(Stored items from a collection)
__________
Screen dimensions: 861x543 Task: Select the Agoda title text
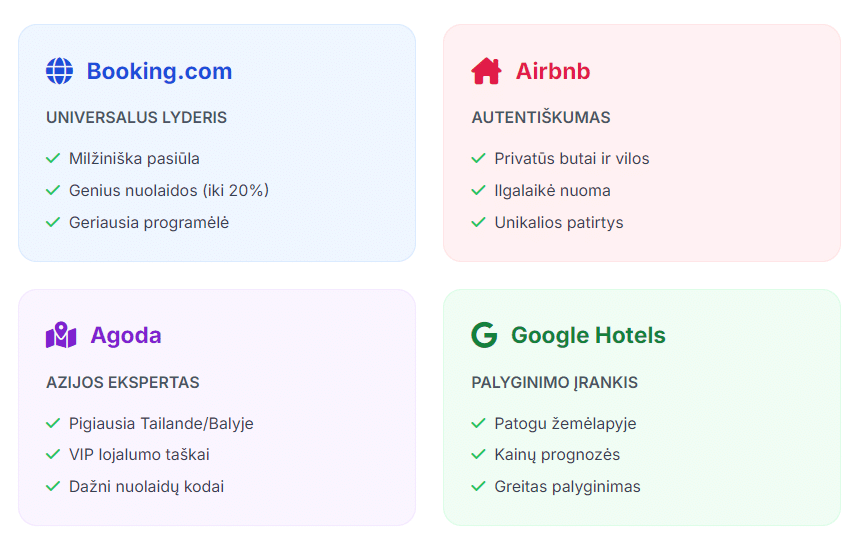126,335
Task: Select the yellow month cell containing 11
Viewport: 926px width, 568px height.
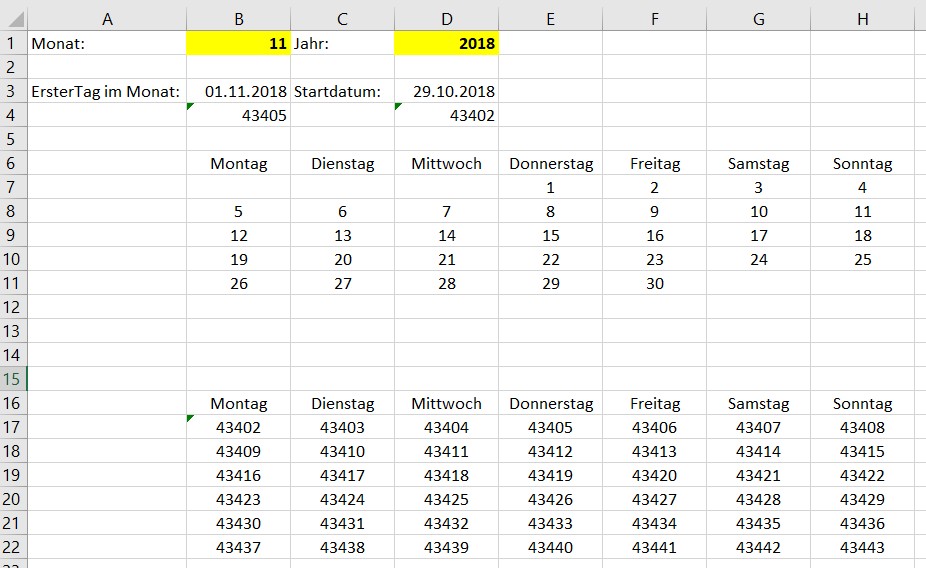Action: 238,43
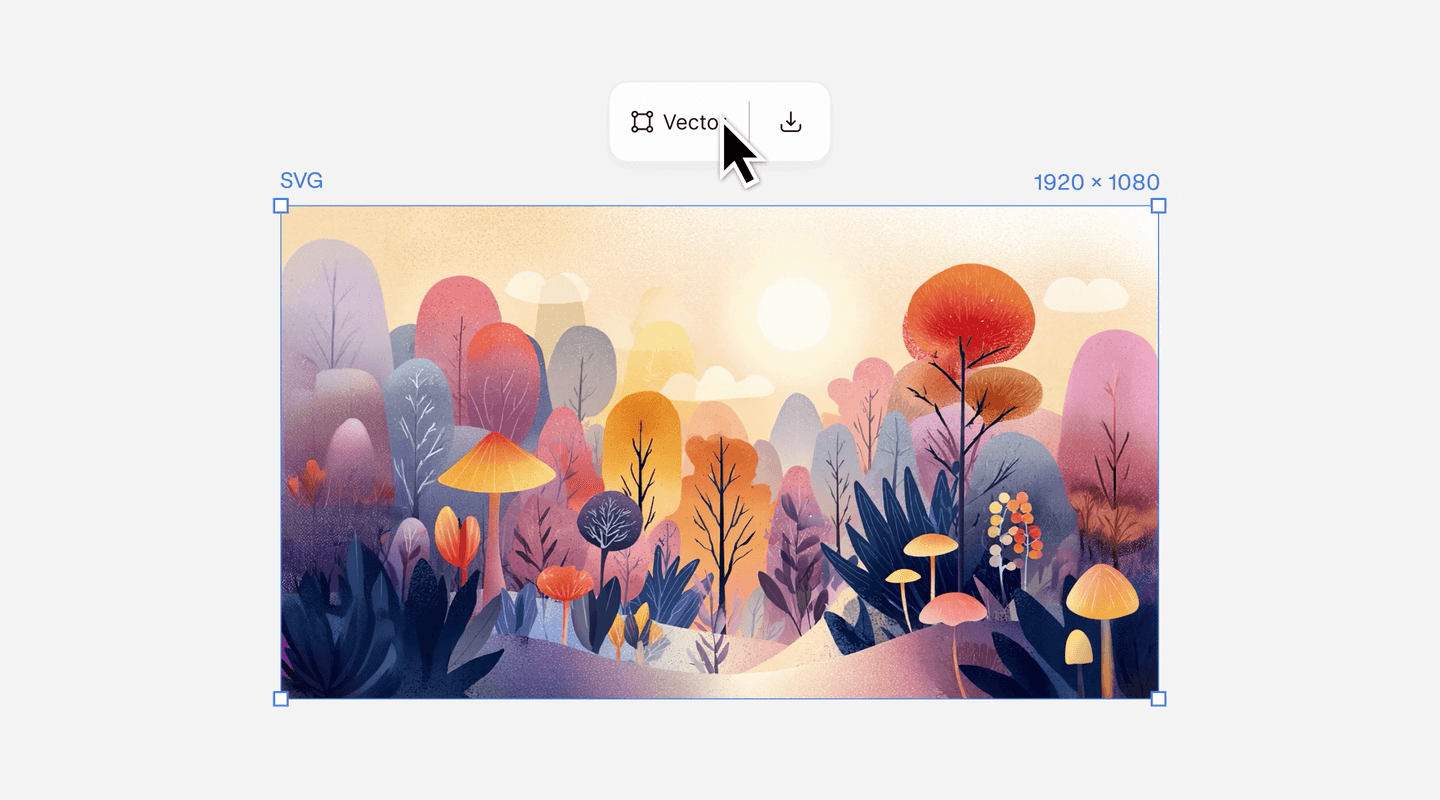Image resolution: width=1440 pixels, height=800 pixels.
Task: Click the round dark purple tree with white branches
Action: coord(609,520)
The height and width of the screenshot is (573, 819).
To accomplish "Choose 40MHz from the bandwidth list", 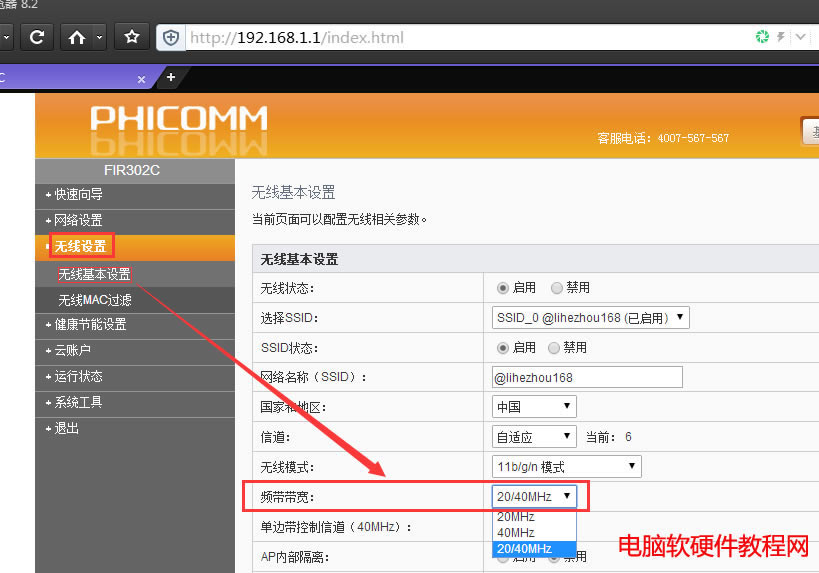I will [x=516, y=533].
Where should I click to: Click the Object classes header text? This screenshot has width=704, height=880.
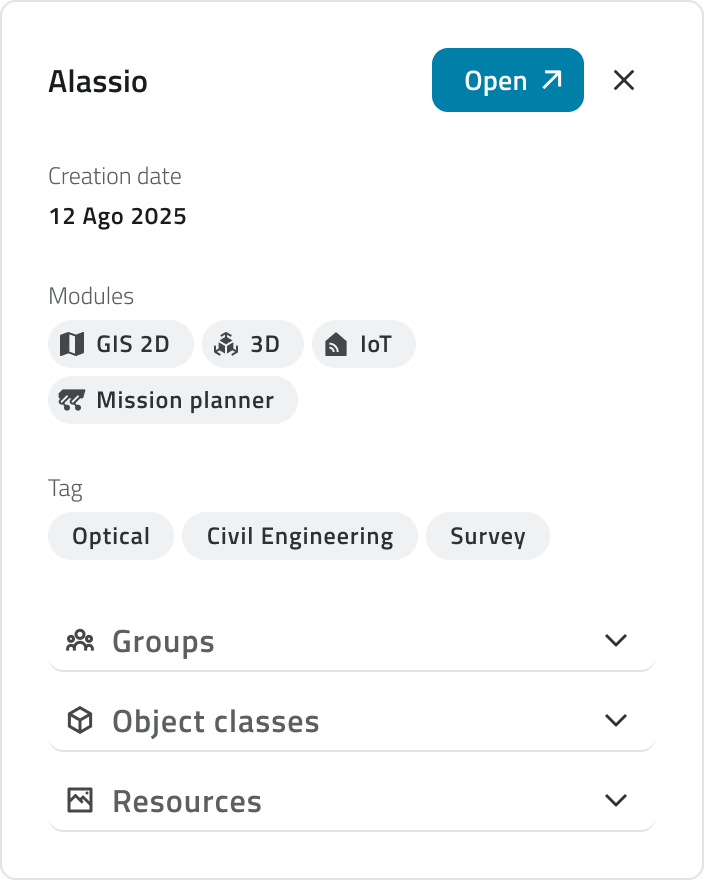[x=216, y=721]
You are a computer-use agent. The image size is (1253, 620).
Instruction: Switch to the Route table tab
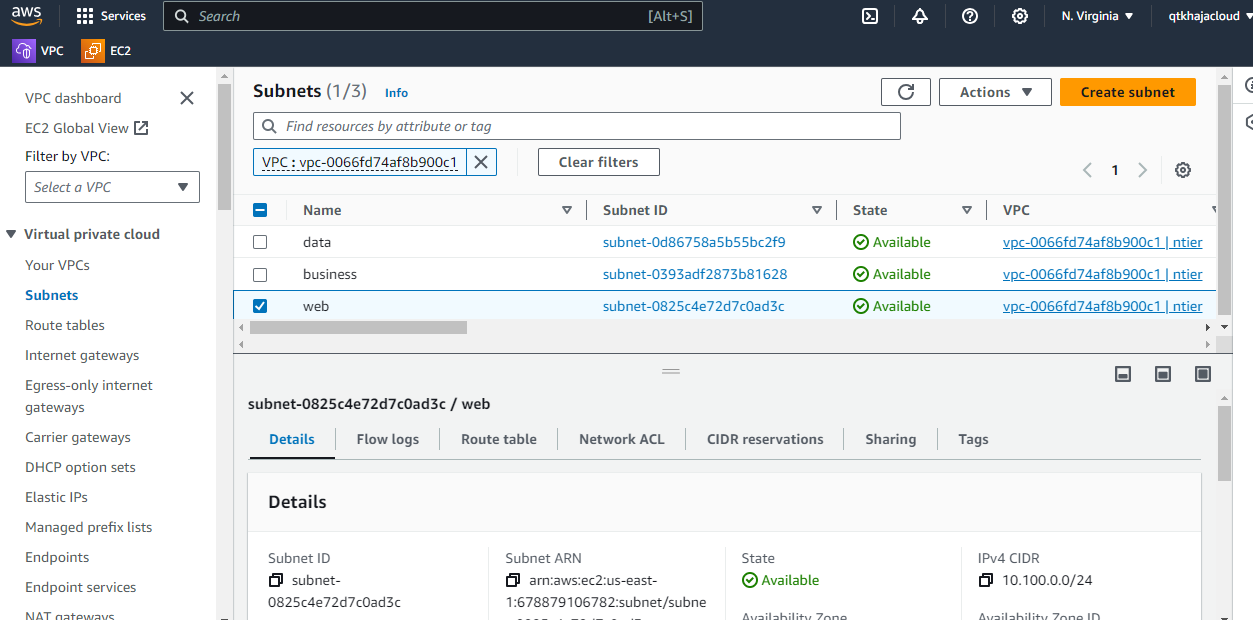pyautogui.click(x=498, y=439)
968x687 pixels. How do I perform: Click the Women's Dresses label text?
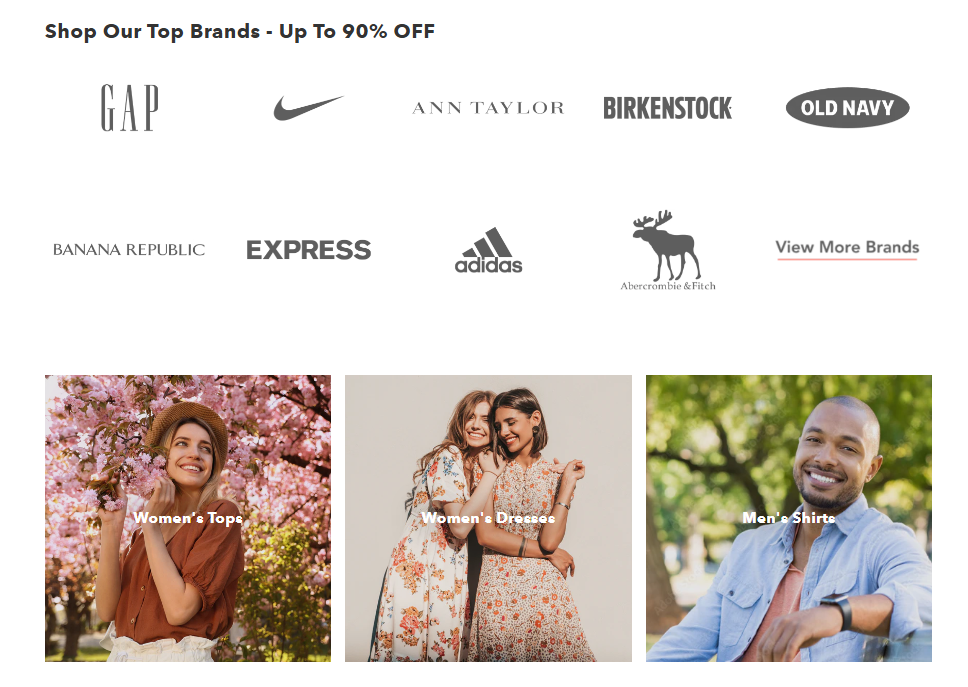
__________
▶ [DIRECTIONS]
Take only the line containing "You are a computer-use" and every line after it to the end of the entries, and copy them exactly, pictures excluded.

▶ [REPLY TO THE TASK]
You are a computer-use agent. The image size is (1253, 620).
Instruction: Switch to the Route table tab
pyautogui.click(x=498, y=439)
968x687 pixels. How do I perform: Click the Women's Dresses label text?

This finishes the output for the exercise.